Снежный ветер утих; неясная луна выявилась на дальнем небе, опорожненном от вихрей и туч, на небе, которое было так пустынно, что допускало вечную свободу, и так жутко, что для свободы нужна была дружба.
Под этим небом, на чистом снегу, уже засиженном кое-где мухами, весь народ товарищески торжествовал. Давно живущие на свете люди и те стронулись и топтались, не помня себя.
— Эх ты, эсесерша наша мать! — кричал в радости один забвенный мужик, показывая ухватку и хлопая себя по пузу, щекам и по рту. — Охаживай, ребята, наше царство-государство: она незамужняя!
— Она девка иль вдова? — спросил на ходу танца окрестный гость.
— Девка! — объяснил двигающийся мужик. — Аль не видишь, как мудрит?!
— Пускай ей помудрится! — согласился тот же пришлый гость. — Пускай посдобничает! А потом мы из нее сделаем смирную бабу: добро будет!
Настя сошла с рук Чиклина и тоже топталась около мчавшихся мужиков, потому что ей хотелось. Жачев ползал между всеми, подсекая под ноги тех, которые ему мешали, а гостевому мужику, желавшему девочку-эсесершу выдать замуж мужику, Жачев дал в бок, чтоб он не надеялся.
— Не сметь думать что попало! Иль хочешь речной самотек заработать? Живо сядешь на плот!
Гость уж испугался, что он явился сюда.
— Боле, товарищ калека, ничто не подумаю. Я теперь шептать буду.
Чиклин долго глядел в ликующую гущу народа и чувствовал покой добра в своей груди; с высоты крыльца он видел лунную чистоту далекого масштаба, печальность замершего света и покорный сон всего мира, на устройство которого пошло столько труда и мученья, что всеми забыто, чтобы не знать страха жить дальше.
— Настя, ты не стынь долго, иди ко мне, — позвал Чиклин.
— Я ничуть не озябла, тут ведь дышат, — сказала Настя, бегая от ласково ревущего Жачева.

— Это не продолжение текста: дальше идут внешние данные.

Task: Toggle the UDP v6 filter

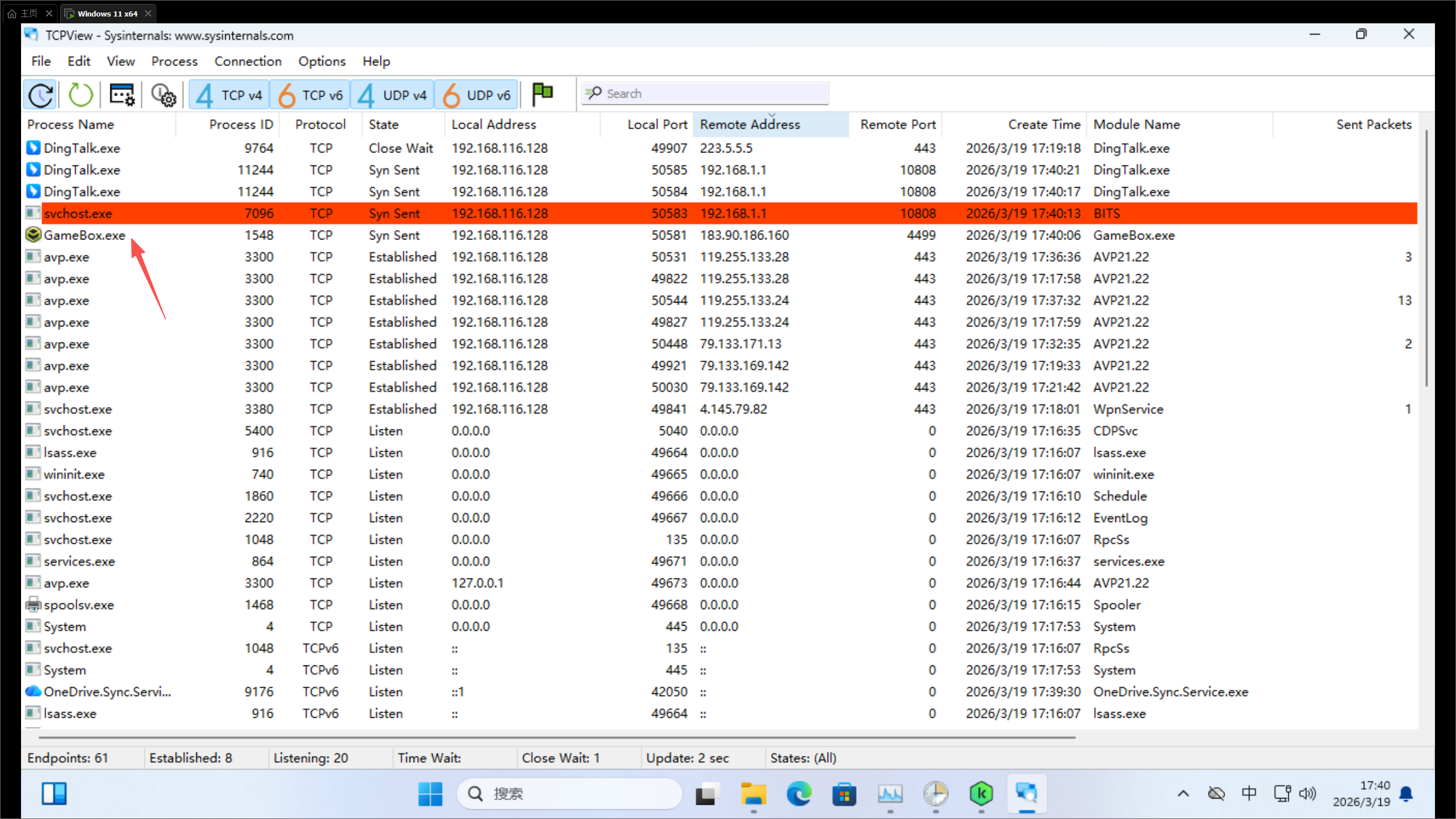Action: click(477, 94)
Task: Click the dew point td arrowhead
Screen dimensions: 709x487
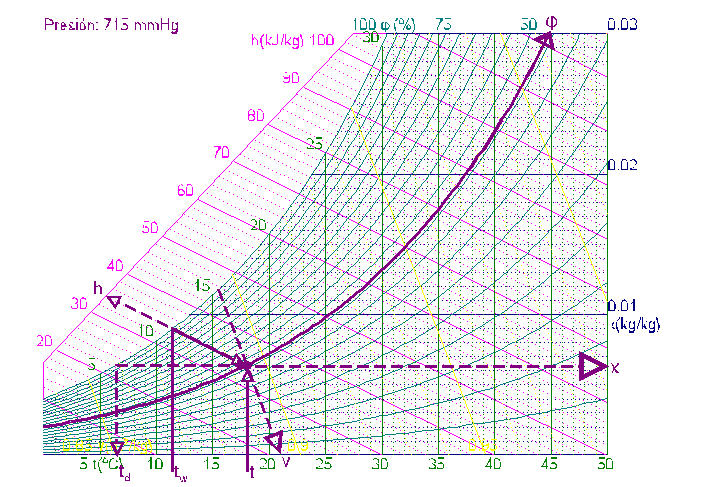Action: pos(117,447)
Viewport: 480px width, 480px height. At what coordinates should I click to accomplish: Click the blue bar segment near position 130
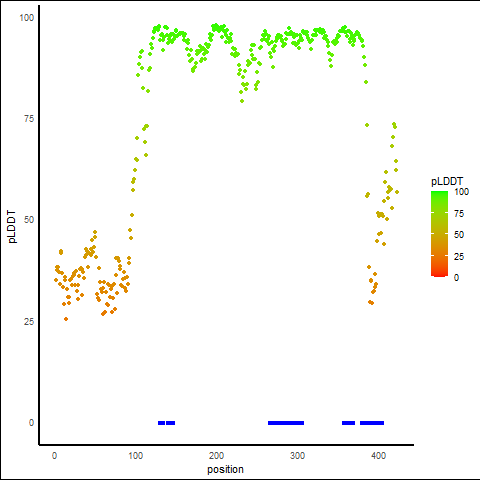coord(161,423)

— Ты три руки, а то окоченеешь: воздух большой, а ты маленькая!
— Я уже их терла: сиди молчи!
Радио вдруг среди мотива перестало играть. Народ же остановиться не мог, пока активист не сказал:
— Стой до очередного звука!
Прушевский сумел в краткое время поправить радио, но оттуда послышалась не музыка, а лишь человек.
— Слушайте наши сообщения: заготовляйте ивовое корье!..
И здесь радио опять прекратилось. Активист, услышав сообщение, задумался для памяти, чтобы не забыть об ивово-корьевой кампании и не прослыть на весь район упущенцем, как с ним совершилось в прошлый раз, когда он забыл про организацию для кустарника, а теперь весь колхоз сидит без прутьев. Прушевский снова начал чинить радио, и прошло время, пока инженер охладевшими руками тщательно слаживал механизм; но ему не давалась работа, потому что он не был уверен — предоставит ли радио бедноте утешение и прозвучит ли для него самого откуда-нибудь милый голос.
Полночь, наверно, была уже близка; луна высоко находилась над плетнями и над смирной старческой деревней, и мертвые лопухи блестели, покрытые мелким смерзшимся снегом. Одна заблудившаяся муха попробовала было сесть на ледяной лопух, но сразу оторвалась и полетела, зажужжав в высоте лунного света, как жаворонок под солнцем. Колхоз, не прекращая топчущейся, тяжкой пляски, тоже постепенно запел слабым голосом. Слов в этой песне понять было нельзя, но все же в них слышалось жалобное счастье и напев бредущего человека.
— Жачев! — сказал Чиклин. — Ступай прекрати движенье, умерли они, что ли, от радости: пляшут и пляшут.
Жачев уполз с Настей в Оргдом и, устроив ее там спать, выбрался обратно.
— Эй, организованные, достаточно вам танцевать: обрадовались, сволочь!
Но увлеченный колхоз не принял жачевского слова и веско топтался, покрывая себя песней.
— Заработать от меня захотели? Сейчас получите!
Жачев сполз с крыльца, внедрился среди суетящихся ног и начал спроста брать людей за нижние концы и опрокидывать для отдыха на землю. Люди валились, как порожние штаны; Жачев даже сожалел, что они, наверно, не чувствуют его рук и враз замолкают.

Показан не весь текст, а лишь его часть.